__Assignment__: Given the records below, set each one down again exactly as it reads.

__Entries shown__:
Segment Open

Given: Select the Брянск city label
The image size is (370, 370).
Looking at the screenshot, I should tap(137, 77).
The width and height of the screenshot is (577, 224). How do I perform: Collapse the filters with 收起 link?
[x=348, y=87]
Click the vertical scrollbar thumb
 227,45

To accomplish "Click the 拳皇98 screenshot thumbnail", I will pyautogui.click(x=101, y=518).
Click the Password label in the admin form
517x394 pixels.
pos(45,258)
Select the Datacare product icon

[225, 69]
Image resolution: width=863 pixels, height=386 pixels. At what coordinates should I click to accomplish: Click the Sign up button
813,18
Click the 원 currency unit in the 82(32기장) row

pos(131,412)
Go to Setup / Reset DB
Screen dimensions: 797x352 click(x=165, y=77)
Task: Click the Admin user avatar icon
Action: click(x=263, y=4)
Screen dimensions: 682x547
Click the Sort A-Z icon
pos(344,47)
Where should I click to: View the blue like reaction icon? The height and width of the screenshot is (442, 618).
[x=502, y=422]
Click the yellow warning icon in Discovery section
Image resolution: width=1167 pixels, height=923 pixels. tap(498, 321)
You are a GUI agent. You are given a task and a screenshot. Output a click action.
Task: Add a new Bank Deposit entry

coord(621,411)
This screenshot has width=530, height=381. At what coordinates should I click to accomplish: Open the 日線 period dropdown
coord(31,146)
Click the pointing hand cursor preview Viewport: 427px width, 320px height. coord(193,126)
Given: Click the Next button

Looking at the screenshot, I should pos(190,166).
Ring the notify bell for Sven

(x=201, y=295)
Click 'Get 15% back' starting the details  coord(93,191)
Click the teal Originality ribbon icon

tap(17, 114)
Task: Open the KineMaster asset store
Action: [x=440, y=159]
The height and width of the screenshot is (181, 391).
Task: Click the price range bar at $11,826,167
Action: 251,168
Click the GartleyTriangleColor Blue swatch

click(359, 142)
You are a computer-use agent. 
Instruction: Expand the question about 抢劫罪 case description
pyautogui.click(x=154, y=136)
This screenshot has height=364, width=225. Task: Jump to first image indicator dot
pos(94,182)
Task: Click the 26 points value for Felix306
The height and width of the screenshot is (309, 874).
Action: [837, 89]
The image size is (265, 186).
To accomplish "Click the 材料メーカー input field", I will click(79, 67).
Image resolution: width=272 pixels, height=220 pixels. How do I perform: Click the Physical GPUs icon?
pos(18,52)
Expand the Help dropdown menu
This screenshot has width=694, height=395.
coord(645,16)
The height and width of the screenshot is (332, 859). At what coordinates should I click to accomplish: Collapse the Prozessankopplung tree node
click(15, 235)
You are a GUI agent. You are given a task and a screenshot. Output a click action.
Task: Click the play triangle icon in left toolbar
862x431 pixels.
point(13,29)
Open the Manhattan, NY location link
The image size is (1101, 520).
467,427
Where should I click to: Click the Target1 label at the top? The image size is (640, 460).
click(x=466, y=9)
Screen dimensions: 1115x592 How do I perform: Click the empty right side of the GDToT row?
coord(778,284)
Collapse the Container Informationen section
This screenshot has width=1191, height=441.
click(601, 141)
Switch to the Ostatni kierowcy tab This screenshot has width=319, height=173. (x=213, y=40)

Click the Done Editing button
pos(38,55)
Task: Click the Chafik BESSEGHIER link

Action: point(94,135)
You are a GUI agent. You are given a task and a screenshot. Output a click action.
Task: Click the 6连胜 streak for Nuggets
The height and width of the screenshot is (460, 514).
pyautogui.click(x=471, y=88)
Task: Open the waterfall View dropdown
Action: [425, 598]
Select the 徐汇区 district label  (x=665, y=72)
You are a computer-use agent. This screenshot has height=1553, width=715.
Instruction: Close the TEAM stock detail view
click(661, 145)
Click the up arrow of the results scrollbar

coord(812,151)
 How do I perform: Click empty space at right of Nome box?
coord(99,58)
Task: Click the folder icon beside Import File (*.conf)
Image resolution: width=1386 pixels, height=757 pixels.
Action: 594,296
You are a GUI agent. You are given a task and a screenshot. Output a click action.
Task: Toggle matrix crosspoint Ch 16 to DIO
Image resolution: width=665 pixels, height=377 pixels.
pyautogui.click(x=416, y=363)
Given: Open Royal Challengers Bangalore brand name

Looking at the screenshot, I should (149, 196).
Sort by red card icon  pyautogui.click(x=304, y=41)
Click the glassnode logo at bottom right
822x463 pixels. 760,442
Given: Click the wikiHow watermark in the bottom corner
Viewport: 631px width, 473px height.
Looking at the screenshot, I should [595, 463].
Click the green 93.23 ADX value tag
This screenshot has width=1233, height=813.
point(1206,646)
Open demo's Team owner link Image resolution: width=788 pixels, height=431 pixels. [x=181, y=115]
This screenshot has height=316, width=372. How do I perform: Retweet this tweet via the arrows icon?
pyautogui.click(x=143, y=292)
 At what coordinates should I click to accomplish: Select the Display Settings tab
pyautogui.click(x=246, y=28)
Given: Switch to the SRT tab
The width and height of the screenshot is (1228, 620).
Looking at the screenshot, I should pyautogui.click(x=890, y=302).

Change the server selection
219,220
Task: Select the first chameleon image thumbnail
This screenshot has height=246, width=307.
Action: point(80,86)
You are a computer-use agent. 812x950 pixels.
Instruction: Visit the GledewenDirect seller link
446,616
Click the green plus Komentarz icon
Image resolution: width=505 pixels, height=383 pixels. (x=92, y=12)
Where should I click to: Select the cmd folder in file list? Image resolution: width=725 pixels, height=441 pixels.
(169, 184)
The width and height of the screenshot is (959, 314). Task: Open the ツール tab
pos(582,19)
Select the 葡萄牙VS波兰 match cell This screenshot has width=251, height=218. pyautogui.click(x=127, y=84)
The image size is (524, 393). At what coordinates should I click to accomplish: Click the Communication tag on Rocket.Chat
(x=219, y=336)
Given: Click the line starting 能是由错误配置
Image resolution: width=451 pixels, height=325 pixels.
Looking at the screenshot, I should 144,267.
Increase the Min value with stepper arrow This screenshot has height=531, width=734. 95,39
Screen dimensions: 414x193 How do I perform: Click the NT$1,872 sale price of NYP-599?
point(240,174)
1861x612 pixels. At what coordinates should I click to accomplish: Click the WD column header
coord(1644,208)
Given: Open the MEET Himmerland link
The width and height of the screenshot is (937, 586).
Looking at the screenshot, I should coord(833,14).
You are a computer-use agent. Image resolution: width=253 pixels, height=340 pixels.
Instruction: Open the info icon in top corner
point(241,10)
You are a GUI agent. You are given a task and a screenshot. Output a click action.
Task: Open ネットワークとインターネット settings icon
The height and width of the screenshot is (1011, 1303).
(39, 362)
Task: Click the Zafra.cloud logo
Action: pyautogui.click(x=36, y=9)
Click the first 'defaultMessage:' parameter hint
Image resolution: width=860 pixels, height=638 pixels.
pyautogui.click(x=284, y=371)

Segment Closed

__Task answer__:
Given: Select the Брянск city label
The image size is (370, 370).
Looking at the screenshot, I should tap(137, 77).
The width and height of the screenshot is (577, 224). How do I perform: Collapse the filters with 收起 link?
[x=348, y=87]
Click the vertical scrollbar thumb
 227,45

To accomplish "Click the 拳皇98 screenshot thumbnail", I will pyautogui.click(x=101, y=518).
Click the Password label in the admin form
517x394 pixels.
pos(45,258)
Select the Datacare product icon

[225, 69]
Image resolution: width=863 pixels, height=386 pixels. At what coordinates should I click to accomplish: Click the Sign up button
813,18
Click the 원 currency unit in the 82(32기장) row

pos(131,412)
Go to Setup / Reset DB
Screen dimensions: 797x352 click(x=165, y=77)
Task: Click the Admin user avatar icon
Action: click(x=263, y=4)
Screen dimensions: 682x547
Click the Sort A-Z icon
pos(344,47)
Where should I click to: View the blue like reaction icon? The height and width of the screenshot is (442, 618).
[x=502, y=422]
Click the yellow warning icon in Discovery section
Image resolution: width=1167 pixels, height=923 pixels. tap(498, 321)
You are a GUI agent. You are given a task and a screenshot. Output a click action.
Task: Add a new Bank Deposit entry

coord(621,411)
This screenshot has width=530, height=381. At what coordinates should I click to accomplish: Open the 日線 period dropdown
coord(31,146)
Click the pointing hand cursor preview Viewport: 427px width, 320px height. coord(193,126)
Given: Click the Next button

Looking at the screenshot, I should pos(190,166).
Ring the notify bell for Sven

(x=201, y=295)
Click 'Get 15% back' starting the details  coord(93,191)
Click the teal Originality ribbon icon

tap(17, 114)
Task: Open the KineMaster asset store
Action: [x=440, y=159]
The height and width of the screenshot is (181, 391).
Task: Click the price range bar at $11,826,167
Action: 251,168
Click the GartleyTriangleColor Blue swatch

click(359, 142)
You are a computer-use agent. 
Instruction: Expand the question about 抢劫罪 case description
pyautogui.click(x=154, y=136)
This screenshot has height=364, width=225. Task: Jump to first image indicator dot
pos(94,182)
Task: Click the 26 points value for Felix306
The height and width of the screenshot is (309, 874).
Action: [837, 89]
The image size is (265, 186).
To accomplish "Click the 材料メーカー input field", I will click(79, 67).
Image resolution: width=272 pixels, height=220 pixels. How do I perform: Click the Physical GPUs icon?
pos(18,52)
Expand the Help dropdown menu
This screenshot has width=694, height=395.
coord(645,16)
The height and width of the screenshot is (332, 859). At what coordinates should I click to accomplish: Collapse the Prozessankopplung tree node
click(15, 235)
You are a GUI agent. You are given a task and a screenshot. Output a click action.
Task: Click the play triangle icon in left toolbar
862x431 pixels.
point(13,29)
Open the Manhattan, NY location link
The image size is (1101, 520).
467,427
Where should I click to: Click the Target1 label at the top? The image size is (640, 460).
click(x=466, y=9)
Screen dimensions: 1115x592 How do I perform: Click the empty right side of the GDToT row?
coord(778,284)
Collapse the Container Informationen section
This screenshot has width=1191, height=441.
click(601, 141)
Switch to the Ostatni kierowcy tab This screenshot has width=319, height=173. (x=213, y=40)

Click the Done Editing button
pos(38,55)
Task: Click the Chafik BESSEGHIER link

Action: point(94,135)
You are a GUI agent. You are given a task and a screenshot. Output a click action.
Task: Click the 6连胜 streak for Nuggets
The height and width of the screenshot is (460, 514).
pyautogui.click(x=471, y=88)
Task: Open the waterfall View dropdown
Action: [425, 598]
Select the 徐汇区 district label  (x=665, y=72)
You are a computer-use agent. This screenshot has height=1553, width=715.
Instruction: Close the TEAM stock detail view
click(661, 145)
Click the up arrow of the results scrollbar

coord(812,151)
 How do I perform: Click empty space at right of Nome box?
coord(99,58)
Task: Click the folder icon beside Import File (*.conf)
Image resolution: width=1386 pixels, height=757 pixels.
Action: 594,296
You are a GUI agent. You are given a task and a screenshot. Output a click action.
Task: Toggle matrix crosspoint Ch 16 to DIO
Image resolution: width=665 pixels, height=377 pixels.
pyautogui.click(x=416, y=363)
Given: Open Royal Challengers Bangalore brand name

Looking at the screenshot, I should (149, 196).
Sort by red card icon  pyautogui.click(x=304, y=41)
Click the glassnode logo at bottom right
822x463 pixels. 760,442
Given: Click the wikiHow watermark in the bottom corner
Viewport: 631px width, 473px height.
Looking at the screenshot, I should [595, 463].
Click the green 93.23 ADX value tag
This screenshot has width=1233, height=813.
point(1206,646)
Open demo's Team owner link Image resolution: width=788 pixels, height=431 pixels. [x=181, y=115]
This screenshot has height=316, width=372. How do I perform: Retweet this tweet via the arrows icon?
pyautogui.click(x=143, y=292)
 At what coordinates should I click to accomplish: Select the Display Settings tab
pyautogui.click(x=246, y=28)
Given: Switch to the SRT tab
The width and height of the screenshot is (1228, 620).
Looking at the screenshot, I should pyautogui.click(x=890, y=302).

Change the server selection
219,220
Task: Select the first chameleon image thumbnail
This screenshot has height=246, width=307.
Action: point(80,86)
You are a computer-use agent. 812x950 pixels.
Instruction: Visit the GledewenDirect seller link
446,616
Click the green plus Komentarz icon
Image resolution: width=505 pixels, height=383 pixels. (x=92, y=12)
Where should I click to: Select the cmd folder in file list? Image resolution: width=725 pixels, height=441 pixels.
(169, 184)
The width and height of the screenshot is (959, 314). Task: Open the ツール tab
pos(582,19)
Select the 葡萄牙VS波兰 match cell This screenshot has width=251, height=218. pyautogui.click(x=127, y=84)
The image size is (524, 393). At what coordinates should I click to accomplish: Click the Communication tag on Rocket.Chat
(x=219, y=336)
Given: Click the line starting 能是由错误配置
Image resolution: width=451 pixels, height=325 pixels.
Looking at the screenshot, I should 144,267.
Increase the Min value with stepper arrow This screenshot has height=531, width=734. 95,39
Screen dimensions: 414x193 How do I perform: Click the NT$1,872 sale price of NYP-599?
point(240,174)
1861x612 pixels. At what coordinates should I click to accomplish: Click the WD column header
coord(1644,208)
Given: Open the MEET Himmerland link
The width and height of the screenshot is (937, 586).
Looking at the screenshot, I should coord(833,14).
You are a computer-use agent. Image resolution: width=253 pixels, height=340 pixels.
Instruction: Open the info icon in top corner
point(241,10)
You are a GUI agent. You are given a task and a screenshot. Output a click action.
Task: Open ネットワークとインターネット settings icon
The height and width of the screenshot is (1011, 1303).
(39, 362)
Task: Click the Zafra.cloud logo
Action: pyautogui.click(x=36, y=9)
Click the first 'defaultMessage:' parameter hint
Image resolution: width=860 pixels, height=638 pixels.
pyautogui.click(x=284, y=371)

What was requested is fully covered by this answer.